Task to carry out: Rewrite the entries from the line containing "Open Favoritos from the menu" through the line containing "[x=480, y=742]", inclusive, with "pixels" replaced by "px" and nothing else changed. Leave the pictures out of your answer.

Listing:
+===+
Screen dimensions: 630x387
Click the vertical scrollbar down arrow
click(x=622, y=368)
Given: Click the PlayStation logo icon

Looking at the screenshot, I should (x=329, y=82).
+===+
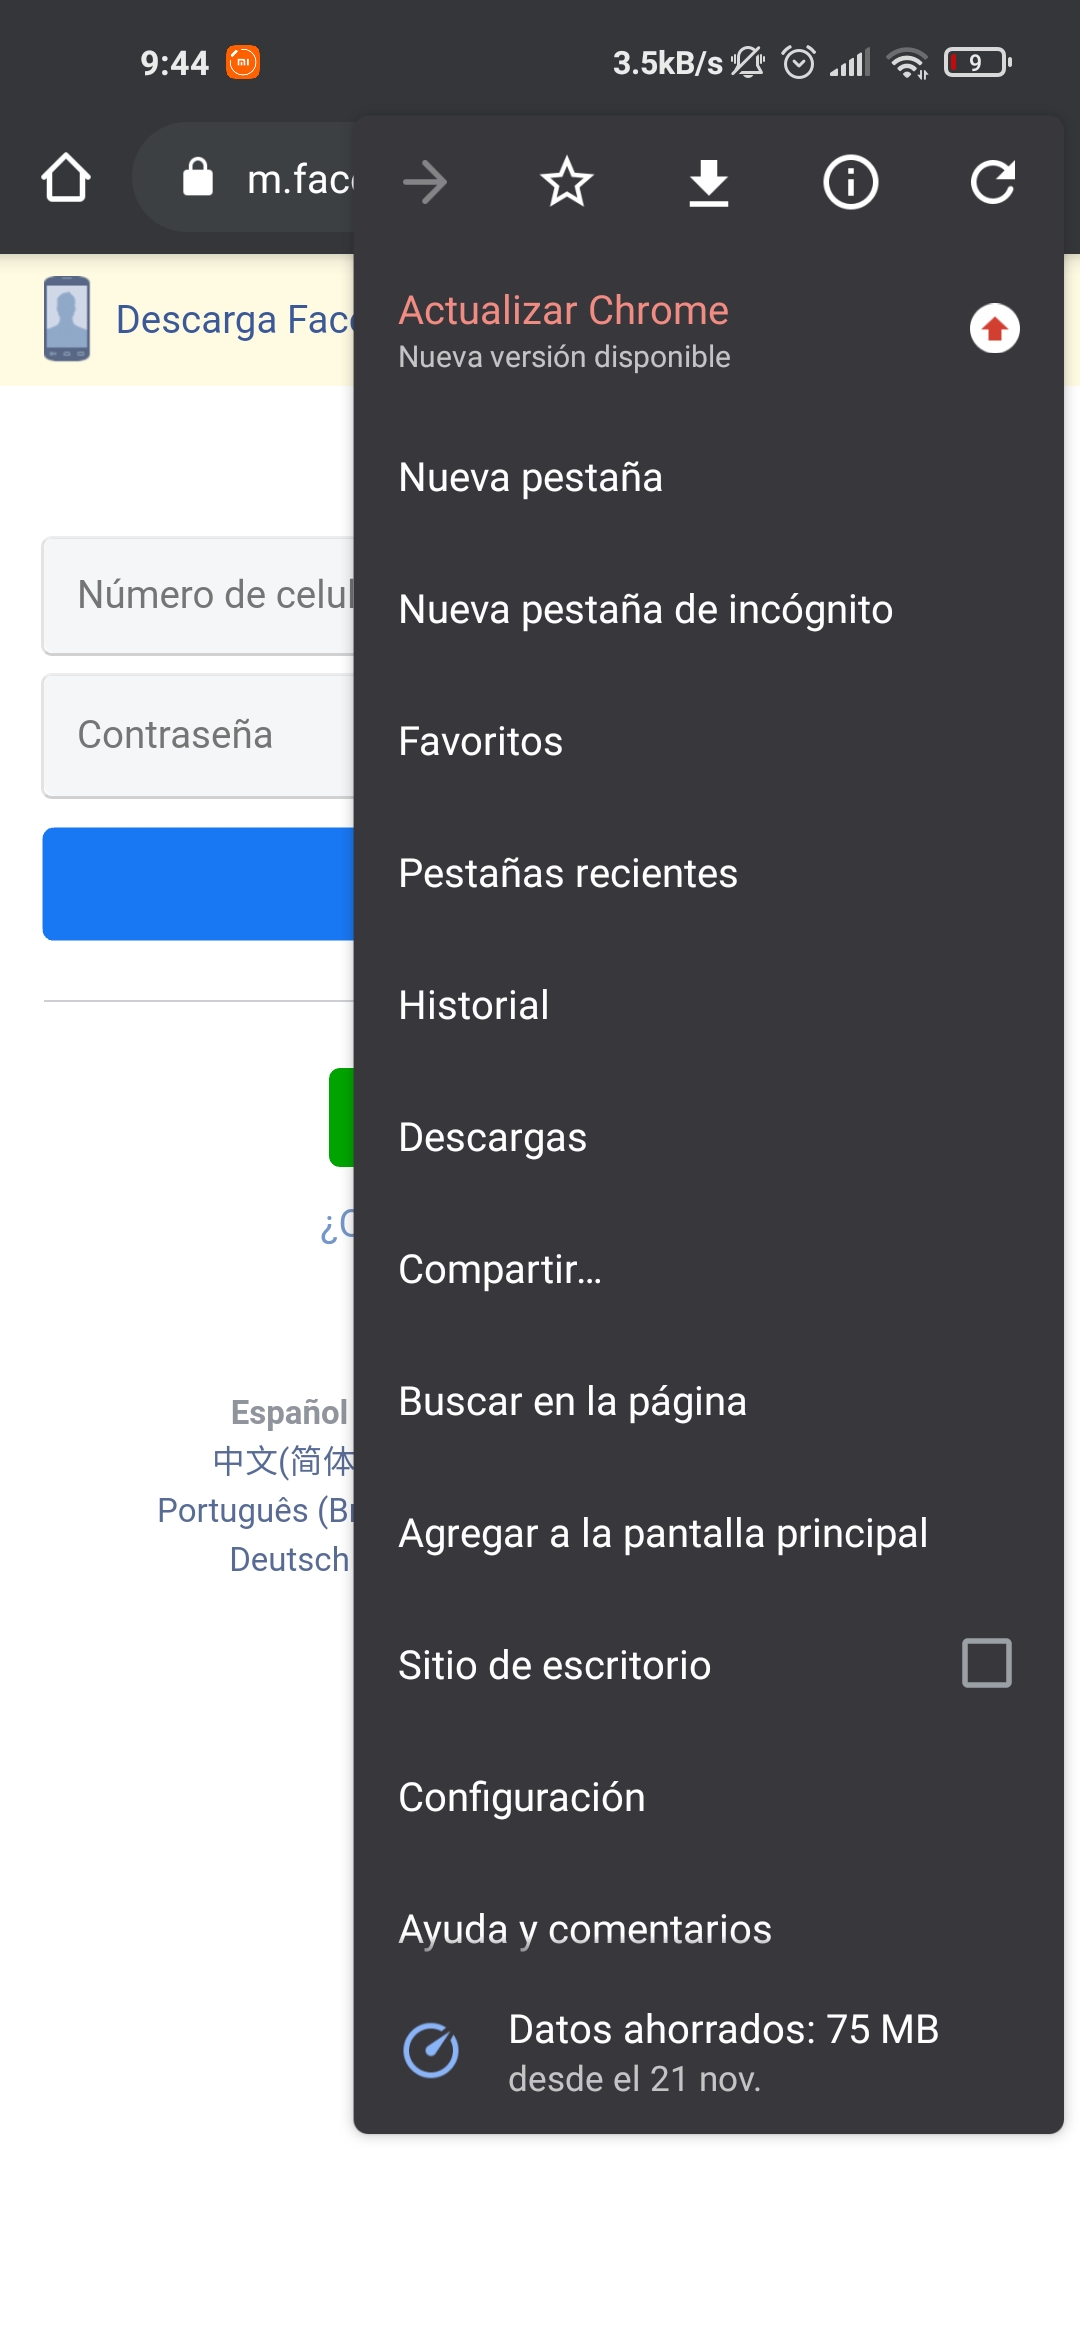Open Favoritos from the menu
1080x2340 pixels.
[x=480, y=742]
+===+
Reply:
Open Favoritos from the menu
1080x2340 px.
[x=480, y=742]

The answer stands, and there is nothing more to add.